Every once in a while, you come across a book that strikes you like lightning; it’s a glorious time to be a reader. A few years ago, G.K. Chesterton’s The Napoleon of Notting Hill came to me like that. I loved the humor, the dialogue, the surprises, the two starring lunatics; I loved the ending, which was a revelation of the entire book. I was fascinated by what questions the novel raised, and how. I wrote about it, more than once. If my weekends ever free up, I’m going to write a screenplay of The Napoleon of Notting Hill.
Still, even books that strike like lightning are eventually subject to cooler analysis. Although I didn’t notice it much at my first reading, Notting Hill has a certain peculiarity: There are almost no women. I don’t mean this the way people usually do, which is that there were women, just not enough or not very important. I mean it literally; if there was a single named female character, or a single sentence spoken by a female, I can’t remember it.
I was unrepresented in The Napoleon of Notting Hill. And yet there I was, enjoying it.

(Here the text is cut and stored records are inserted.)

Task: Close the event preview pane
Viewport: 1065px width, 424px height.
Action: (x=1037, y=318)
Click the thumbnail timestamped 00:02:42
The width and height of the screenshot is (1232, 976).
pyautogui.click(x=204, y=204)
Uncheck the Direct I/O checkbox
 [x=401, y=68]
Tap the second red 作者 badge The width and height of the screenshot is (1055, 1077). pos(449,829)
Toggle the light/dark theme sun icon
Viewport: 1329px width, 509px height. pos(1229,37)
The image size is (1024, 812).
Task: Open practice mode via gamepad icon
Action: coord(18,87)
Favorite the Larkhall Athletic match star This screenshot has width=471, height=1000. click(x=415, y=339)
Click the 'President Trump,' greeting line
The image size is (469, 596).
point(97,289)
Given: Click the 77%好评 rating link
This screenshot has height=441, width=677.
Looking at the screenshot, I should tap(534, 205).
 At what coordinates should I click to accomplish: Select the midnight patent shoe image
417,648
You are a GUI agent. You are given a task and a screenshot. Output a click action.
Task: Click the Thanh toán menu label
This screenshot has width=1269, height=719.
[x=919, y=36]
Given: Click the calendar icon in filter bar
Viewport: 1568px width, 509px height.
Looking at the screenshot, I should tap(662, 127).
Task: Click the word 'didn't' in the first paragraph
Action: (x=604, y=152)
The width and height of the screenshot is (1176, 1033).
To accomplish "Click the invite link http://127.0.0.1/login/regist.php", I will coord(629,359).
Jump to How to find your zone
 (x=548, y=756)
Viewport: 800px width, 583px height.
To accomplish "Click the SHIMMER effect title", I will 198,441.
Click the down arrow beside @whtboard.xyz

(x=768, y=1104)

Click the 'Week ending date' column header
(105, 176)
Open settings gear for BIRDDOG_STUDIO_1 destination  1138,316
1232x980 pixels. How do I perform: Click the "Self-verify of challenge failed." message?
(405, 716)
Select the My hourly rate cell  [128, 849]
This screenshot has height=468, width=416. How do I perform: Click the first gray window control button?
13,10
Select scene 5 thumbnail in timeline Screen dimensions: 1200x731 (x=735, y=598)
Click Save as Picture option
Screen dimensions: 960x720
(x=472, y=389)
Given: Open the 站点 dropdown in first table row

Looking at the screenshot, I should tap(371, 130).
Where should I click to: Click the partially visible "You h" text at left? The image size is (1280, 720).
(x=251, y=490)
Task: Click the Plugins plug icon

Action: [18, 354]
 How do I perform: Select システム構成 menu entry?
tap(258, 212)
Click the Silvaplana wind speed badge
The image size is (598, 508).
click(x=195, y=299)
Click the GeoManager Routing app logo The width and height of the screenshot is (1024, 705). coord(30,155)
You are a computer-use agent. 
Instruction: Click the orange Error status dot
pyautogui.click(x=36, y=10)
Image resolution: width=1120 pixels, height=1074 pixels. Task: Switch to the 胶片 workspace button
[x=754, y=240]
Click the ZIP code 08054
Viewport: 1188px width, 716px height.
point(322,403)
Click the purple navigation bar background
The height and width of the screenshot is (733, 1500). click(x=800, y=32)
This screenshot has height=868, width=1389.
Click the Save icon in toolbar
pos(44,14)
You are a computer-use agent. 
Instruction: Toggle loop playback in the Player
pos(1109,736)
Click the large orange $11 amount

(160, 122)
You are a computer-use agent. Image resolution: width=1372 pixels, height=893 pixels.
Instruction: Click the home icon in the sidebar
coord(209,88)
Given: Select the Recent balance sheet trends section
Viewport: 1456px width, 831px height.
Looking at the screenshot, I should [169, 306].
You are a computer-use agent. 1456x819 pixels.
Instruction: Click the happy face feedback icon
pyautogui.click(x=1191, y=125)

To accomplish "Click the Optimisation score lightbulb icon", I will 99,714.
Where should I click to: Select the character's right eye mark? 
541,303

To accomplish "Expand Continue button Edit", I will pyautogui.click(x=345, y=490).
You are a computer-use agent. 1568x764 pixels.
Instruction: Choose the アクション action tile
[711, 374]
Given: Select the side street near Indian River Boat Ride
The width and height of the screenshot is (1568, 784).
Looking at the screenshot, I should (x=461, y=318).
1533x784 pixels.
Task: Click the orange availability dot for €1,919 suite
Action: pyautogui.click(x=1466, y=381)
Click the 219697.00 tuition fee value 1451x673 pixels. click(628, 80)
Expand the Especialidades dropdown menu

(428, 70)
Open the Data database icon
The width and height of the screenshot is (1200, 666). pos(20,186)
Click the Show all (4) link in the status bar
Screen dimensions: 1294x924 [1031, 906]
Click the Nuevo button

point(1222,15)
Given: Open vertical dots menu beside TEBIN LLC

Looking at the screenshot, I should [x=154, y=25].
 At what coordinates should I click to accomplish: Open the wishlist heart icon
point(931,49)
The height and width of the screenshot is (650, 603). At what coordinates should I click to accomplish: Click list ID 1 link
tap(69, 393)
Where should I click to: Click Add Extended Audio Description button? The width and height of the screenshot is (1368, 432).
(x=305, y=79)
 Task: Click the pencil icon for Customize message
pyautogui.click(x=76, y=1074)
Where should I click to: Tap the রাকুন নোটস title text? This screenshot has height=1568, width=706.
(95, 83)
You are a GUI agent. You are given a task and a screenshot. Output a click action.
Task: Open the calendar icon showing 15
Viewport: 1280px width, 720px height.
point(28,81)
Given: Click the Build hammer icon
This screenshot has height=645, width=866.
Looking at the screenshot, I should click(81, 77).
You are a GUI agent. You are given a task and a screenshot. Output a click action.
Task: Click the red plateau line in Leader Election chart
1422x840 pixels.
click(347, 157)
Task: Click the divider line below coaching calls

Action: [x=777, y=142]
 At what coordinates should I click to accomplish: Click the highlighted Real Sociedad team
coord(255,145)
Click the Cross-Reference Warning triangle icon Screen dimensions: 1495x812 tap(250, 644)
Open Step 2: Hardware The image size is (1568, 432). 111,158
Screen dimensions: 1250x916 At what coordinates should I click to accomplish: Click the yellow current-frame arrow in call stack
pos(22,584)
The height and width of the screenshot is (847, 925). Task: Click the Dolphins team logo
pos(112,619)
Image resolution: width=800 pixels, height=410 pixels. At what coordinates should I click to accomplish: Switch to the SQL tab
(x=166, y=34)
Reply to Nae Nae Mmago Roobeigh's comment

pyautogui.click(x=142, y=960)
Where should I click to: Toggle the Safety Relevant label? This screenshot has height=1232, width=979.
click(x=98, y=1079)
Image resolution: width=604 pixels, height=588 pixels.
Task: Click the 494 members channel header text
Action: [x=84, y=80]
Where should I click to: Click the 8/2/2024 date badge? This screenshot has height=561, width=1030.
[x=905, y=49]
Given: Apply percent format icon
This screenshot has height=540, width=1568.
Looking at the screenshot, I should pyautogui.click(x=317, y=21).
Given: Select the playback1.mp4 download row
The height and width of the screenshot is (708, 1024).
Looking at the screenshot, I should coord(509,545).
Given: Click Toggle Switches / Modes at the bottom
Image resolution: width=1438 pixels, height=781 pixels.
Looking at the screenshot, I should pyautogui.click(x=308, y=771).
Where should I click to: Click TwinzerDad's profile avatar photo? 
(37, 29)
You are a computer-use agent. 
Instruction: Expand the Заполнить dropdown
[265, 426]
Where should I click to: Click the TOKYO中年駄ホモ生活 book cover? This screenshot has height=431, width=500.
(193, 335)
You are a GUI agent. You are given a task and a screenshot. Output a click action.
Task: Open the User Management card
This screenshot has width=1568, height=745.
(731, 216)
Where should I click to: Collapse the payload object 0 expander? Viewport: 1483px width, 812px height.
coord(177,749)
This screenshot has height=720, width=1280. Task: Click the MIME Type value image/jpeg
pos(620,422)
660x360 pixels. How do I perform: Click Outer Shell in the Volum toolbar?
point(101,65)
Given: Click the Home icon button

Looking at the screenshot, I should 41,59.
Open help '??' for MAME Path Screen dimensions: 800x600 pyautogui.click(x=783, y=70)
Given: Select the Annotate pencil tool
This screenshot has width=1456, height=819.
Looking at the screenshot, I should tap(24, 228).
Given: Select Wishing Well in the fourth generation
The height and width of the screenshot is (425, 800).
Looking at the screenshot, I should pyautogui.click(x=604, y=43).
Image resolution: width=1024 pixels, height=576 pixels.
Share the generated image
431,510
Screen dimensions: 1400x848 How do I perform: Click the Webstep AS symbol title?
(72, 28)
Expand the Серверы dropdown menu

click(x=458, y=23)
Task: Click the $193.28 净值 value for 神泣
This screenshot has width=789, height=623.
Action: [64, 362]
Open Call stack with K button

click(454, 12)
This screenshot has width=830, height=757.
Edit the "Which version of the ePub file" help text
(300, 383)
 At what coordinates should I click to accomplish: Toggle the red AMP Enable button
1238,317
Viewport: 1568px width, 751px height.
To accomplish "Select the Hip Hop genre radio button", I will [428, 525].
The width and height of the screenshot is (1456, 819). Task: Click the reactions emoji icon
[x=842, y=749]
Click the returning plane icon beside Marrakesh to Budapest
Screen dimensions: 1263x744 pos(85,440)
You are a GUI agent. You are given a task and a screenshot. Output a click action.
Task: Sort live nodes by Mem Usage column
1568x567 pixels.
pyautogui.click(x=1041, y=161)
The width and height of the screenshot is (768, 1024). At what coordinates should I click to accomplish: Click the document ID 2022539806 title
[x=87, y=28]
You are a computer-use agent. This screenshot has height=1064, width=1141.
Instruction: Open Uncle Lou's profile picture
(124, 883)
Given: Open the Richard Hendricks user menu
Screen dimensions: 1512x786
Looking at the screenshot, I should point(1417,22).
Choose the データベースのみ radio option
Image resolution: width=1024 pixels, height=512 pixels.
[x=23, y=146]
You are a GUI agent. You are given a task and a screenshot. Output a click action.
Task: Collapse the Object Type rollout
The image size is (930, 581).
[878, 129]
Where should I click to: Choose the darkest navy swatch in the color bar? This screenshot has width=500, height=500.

People talk about the need to diversify speculative fiction, about how women and various ethnic groups are underrepresented or excluded in the genre. One writer asserted that “people of color” don’t read speculative fiction because of its lack of diversity.
I don’t object to anyone’s desire to diversify speculative fiction, though I would have a thought or two about the methods. (No quotas.) What I disagree with is the notion that people are unrepresented in stories that do not offer skin-deep reflections of themselves, or that it should be hard to connect with a story that does not have characters like oneself.
This fixation on the male/female divide, or physical diversity (pretty much a matter of pigmentation), can become myopic. People lose sight of the universal humanity that transcends all our natural human differences. If an author has created any character well, giving him or her a sense of life and complexity, then that’s enough for us to connect with. Any character that really seems human is enough like ourselves.
We are not, in any deep sense, “represented” in our stories by specific types of people, but simply by people. Even the alien races of speculative fiction, from Elves to Klingons, are made in our image, sprung wholly from our imaginations and self-knowledge; we are the only rational species we know. C.S. Lewis, criticizing Orwell’s 1984, said that its hero and heroine were not nearly as human as the animal protagonists of Animal Farm. True likeness is made of deeper things.
“People are all the same,” P.J. O’Rourke once declared, “though their circumstances differ terribly.” Authors will frequently fail to capture our circumstances, except in the most general terms; in speculative fiction, that’s pretty much the default. But good authors and good stories capture the sameness, the unchanging humanity that is as consistent as the sun itself. Jealousy and courage were no different when Shakespeare wrote about them in the foreign country of the past; love and hatred were felt the same from the first illiterate bard to the Age of the Computer.
Heroes who show us what we admire, villains who show us what we fear or hate, characters who dream, struggle, fail, hope, give up – all these represent us. Every good story is one thread of our human tapestry spooled out. There are no limitations of appearance or circumstance. It is all us.